In early August the New York Post reported on newly released numbers of reported 9/11 related illnesses, including 9,795 total case of 9/11-related cancer. The numbers were released by the federally funded World Trade Center Health Program.
According to the program there have been more than 400 documented cases of death from 9/11-related cancers. However, unfortunately, the plight of the men and women who rushed into “Ground Zero” on September 11, 2001 and the following months is often forgotten in the public conversation. Seventeen years after the attacks the first responders are still fighting for their lives.

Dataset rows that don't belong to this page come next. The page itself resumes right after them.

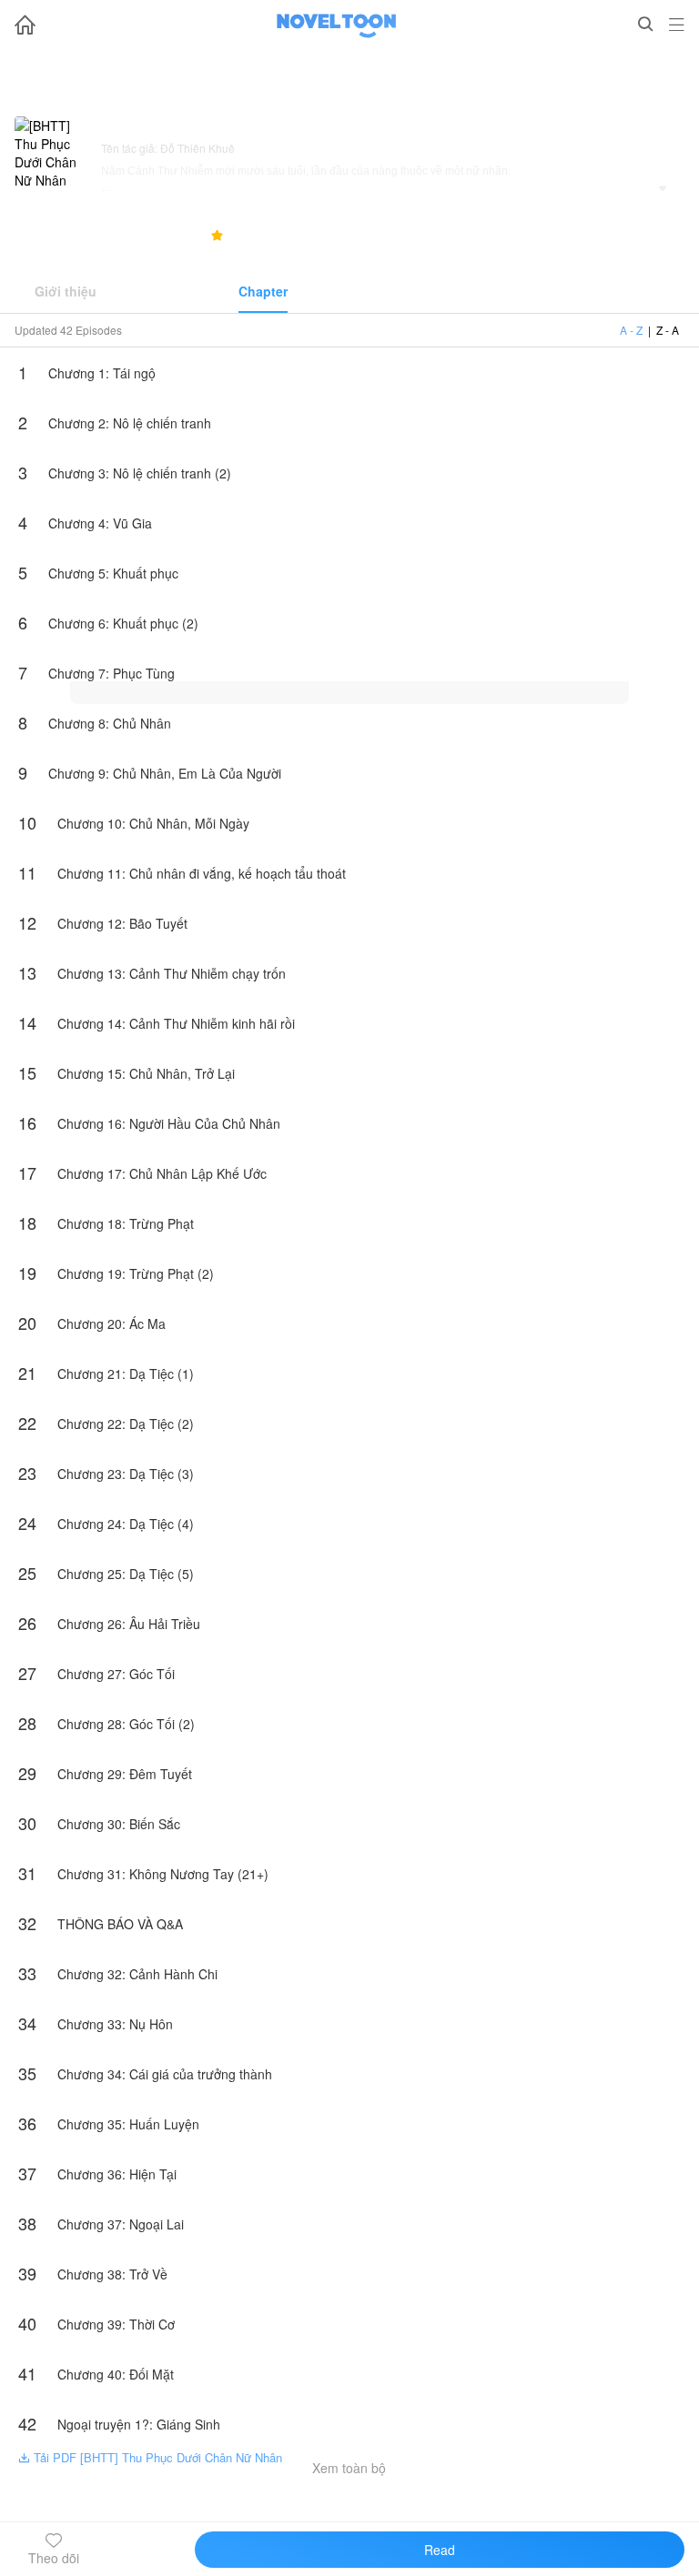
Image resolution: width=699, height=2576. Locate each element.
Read (439, 2550)
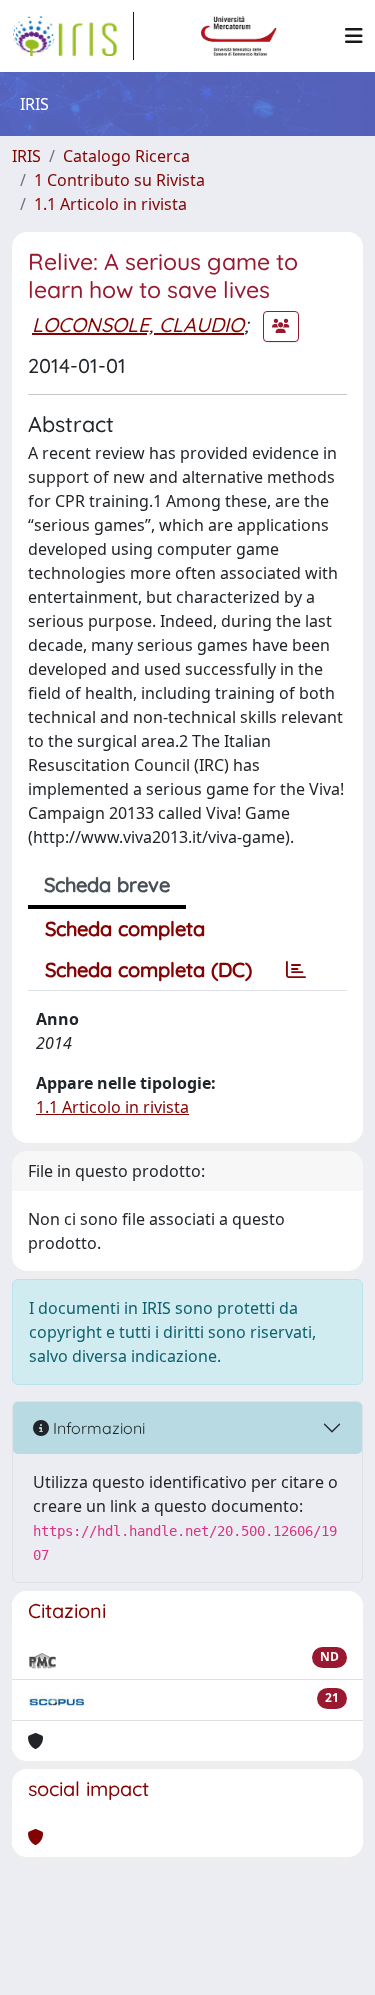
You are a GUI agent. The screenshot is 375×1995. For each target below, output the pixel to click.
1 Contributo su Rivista (119, 180)
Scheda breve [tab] (107, 884)
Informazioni (97, 1428)
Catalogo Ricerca (126, 156)
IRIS (26, 156)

On Thursday the Los Angeles Times reported 15 FBI agents have died from cancers linked to exposure to various toxins during investigation and cleanup of the wreckage. The Times notes that three FBI agents have died since March. In addition, News 12 in Westchester reports that Kathleen O’Connor, a 20-year veteran with the New Rochelle Police Department, recently died from a 9/11-related illness.
WECT News reports that retired NYPD detective Chuck McLiverty lives with skins allergies and a crushed hand due to his role as a first responder. The former detective spent nearly every day for six months working 12-hour shifts, often without breathing protection.
“We may make light of it, joke about it, but you’re always just wondering, am I next? Or is the guy or girl sitting next to, are they a walking time bomb that’s going to explode? You get tired of going to funerals,” McLiverty told WECT.
“All you could see for miles and miles was big plumes of black, billowing smoke. All you could see was stuff falling down, out of the air. The air was so thick, it’s like you could wave your hand, like being in a snow storm.”
The New York Daily News also recently announced the death of retired firefighter Michael McDonald who died from lung and brain cancer from 9/11 cleanup efforts.